【宝塚記念】メイショウタバル収穫十分に連覇

公開日:2026年6月15日 14:00 更新日:2026年6月15日 14:00

「胸を張ってフランスに行ける」

 ちょうど本馬場入場にさしかかろうかという段階で、阪神競馬場はまさにゲリラ豪雨が来襲。芝は良馬場から、稍重を通り越して重馬場へと変わった。これは超レアケースだ。それだけ、一気にまとまった雨が降ったということ。

 これがレース結果に大きな影響を及ぼしたのは想像に難くない。実際、オッズも直前に急な変化をしていた(別欄で詳報)。

 勝ったのはメイショウタバルで、昨年に続いての連覇達成。ただ、違うところもいくつかある。

 まずは昨年は重から稍重に乾いていく段階。一方、今年は急激な馬場悪化だ。

 また、昨年は逃げ切りだったのに対し、今年はコスモキュランダがハナを主張。それを行かせて2番手からの形をとった。

 回り、距離は全く違うが、競馬のスタイルとしては1週前の安田記念=シックスペンスと同じ。離れた番手でピタリと折り合わせたのは、さすが武豊というしかない。

 以前は頭の高さが目立つ走りだったが、今回はあまり気にならなくなった。「今までで一番良く感じた」と鞍上も話した通り、成長を感じる内容でもある。

 これで「胸を張ってフランスに行ける」とは武豊。秋は凱旋門賞が最大目標となりそうだ。

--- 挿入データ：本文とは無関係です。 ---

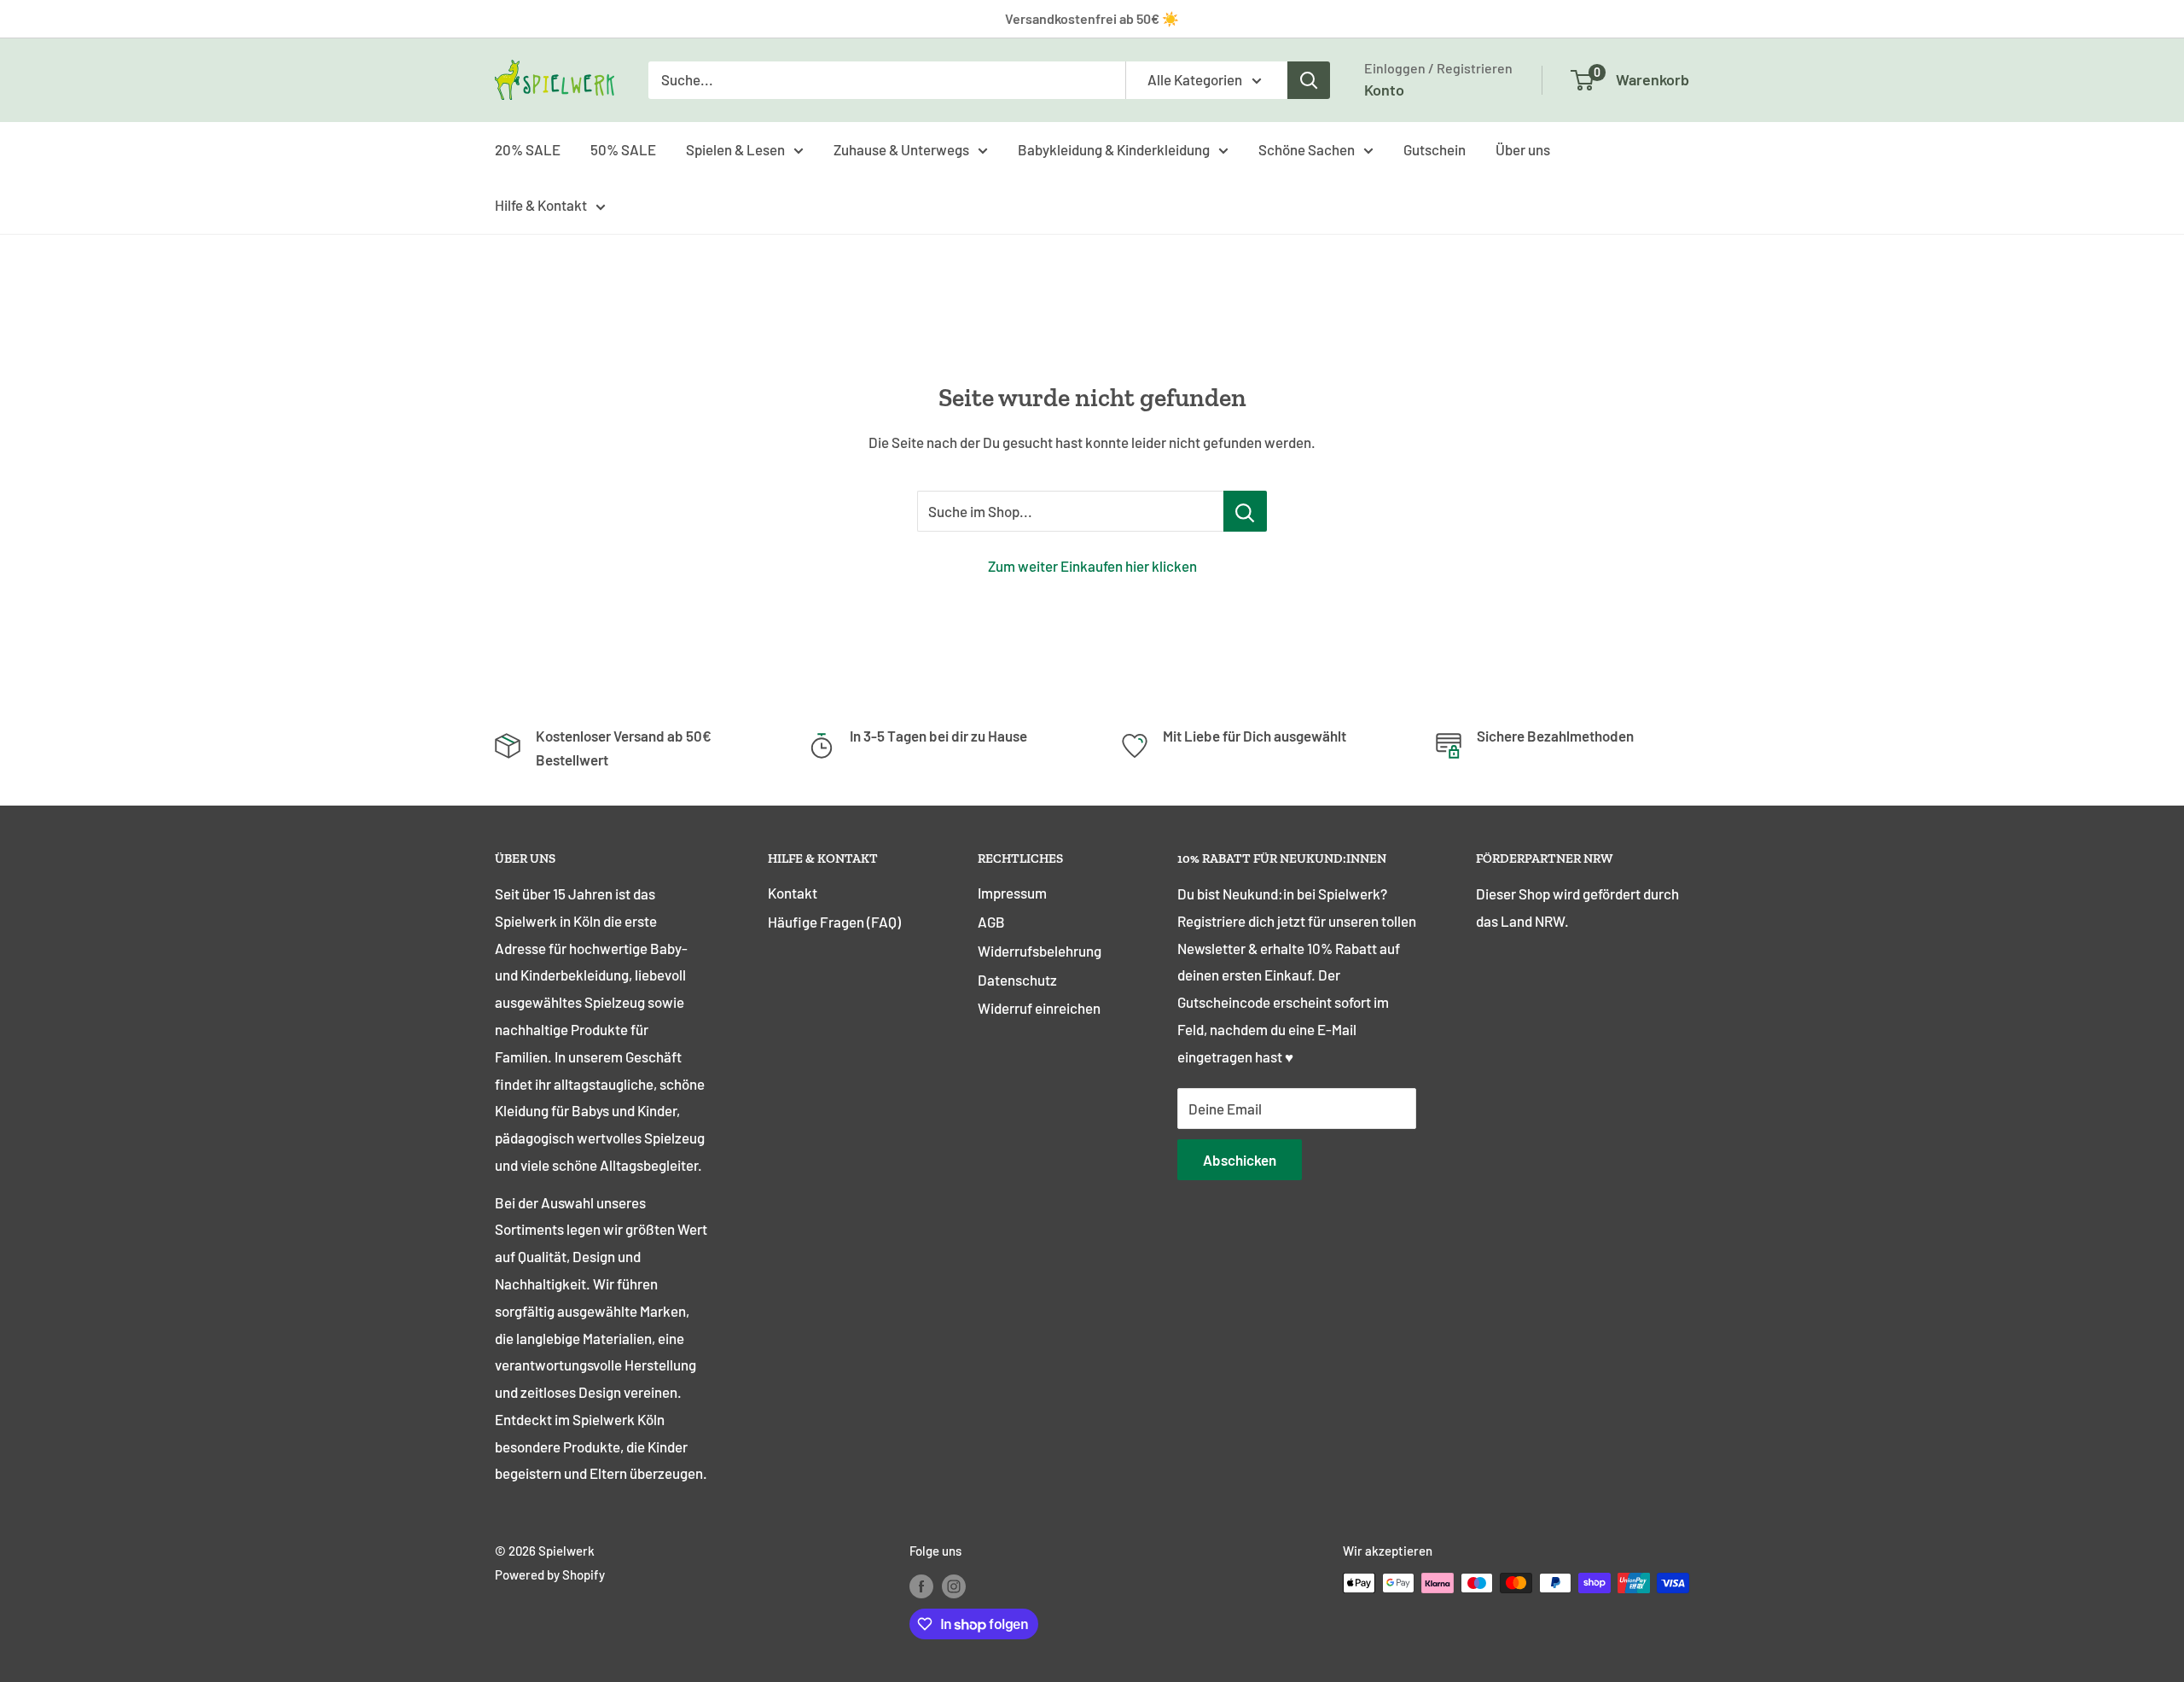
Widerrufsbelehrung (1039, 950)
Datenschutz (1017, 979)
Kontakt (792, 892)
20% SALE (528, 148)
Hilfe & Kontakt (541, 204)
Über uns (1523, 148)
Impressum (1012, 892)
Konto (1384, 89)
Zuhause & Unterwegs (901, 148)
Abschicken (1239, 1159)
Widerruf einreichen (1039, 1007)
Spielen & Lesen (735, 148)
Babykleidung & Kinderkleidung (1114, 148)
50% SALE (623, 148)
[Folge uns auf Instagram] (954, 1585)
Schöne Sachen (1306, 148)
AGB (991, 921)
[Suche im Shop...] (1245, 511)
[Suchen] (1308, 80)
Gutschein (1434, 148)
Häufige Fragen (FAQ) (834, 921)
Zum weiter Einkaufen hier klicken (1092, 565)
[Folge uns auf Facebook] (921, 1585)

 日本で道悪をこなしたからフランスでも……という簡単な話ではないものの、挑戦しないことには勝利はない。父ゴールドシップは14年⑭着、同じ服のメイショウサムソンは08年に⑩着。これらを大幅に上回る結果を期待したい。

 1番人気のクロワデュノールは②着止まりだったが、最後はメイショウを首差にまで追い詰めたから負けて強し。直前の雨がよりメイショウにプラスになっただけのことで、③着ダノンデサイルには2馬身半差だ。他の有力馬が雨に泣いた中、連対を確保したあたりは昨年の仏遠征の経験が生きたか。

 惜しくも春古馬3冠制覇はならず、3億円のボーナスゲットとはならなかったが、昨年から、同一年に大阪杯、天皇賞・春、宝塚記念、天皇賞・秋、ジャパンC、有馬記念のうち3競走に優勝すれば2億円の褒賞金が交付される。秋に1勝すれば資格をクリアすることは覚えておきたい。